Many efforts have been made to improve the preoperative differentiation performance of cHCCs from HCCs or CCs through a combination of radiologic findings with demographics and tumor markers, as current conventional imaging-alone has limitations of substantial overlaps in the diagnosis of cHCC-CCs from HCCs or CCs. Several previous studies have revealed that combined interpretation of imaging features and tumor markers including AFP and carbohydrate antigen (CA) 19-9 (frequently elevated in HCCs and CCs) could improve the diagnostic performance of cHCC-CCs (53, 54). For example, radiologic findings similar to HCC and/or CC together with simultaneous modest elevation of serum AFP and CA 19-9 have been suggested as reliable indicators of cHCC-CC.
Chronic viral hepatitis or underlying liver cirrhosis has been reported to be more common in patients with cHCC-CC and HCC than in those with CC (15, 54).

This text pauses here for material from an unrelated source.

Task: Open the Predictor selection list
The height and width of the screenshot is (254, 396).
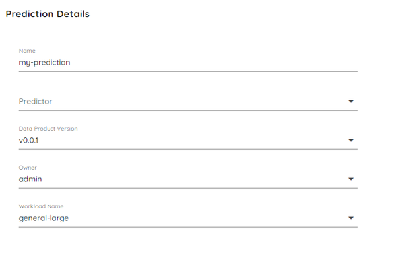Action: (188, 102)
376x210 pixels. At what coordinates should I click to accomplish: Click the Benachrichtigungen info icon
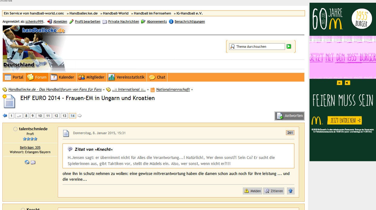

Although demographic characteristics can provide important information for the diagnosis of liver tumors, chronic liver disease is a risk factor not only for cHCC-CC and HCC, but also for intrahepatic CC (55). Small intrahepatic CCs in the cirrhotic liver may show atypical imaging features mimicking those of HCC (56). Thus, imaging interpretation should be performed with caution for liver tumor if the patient has chronic liver disease.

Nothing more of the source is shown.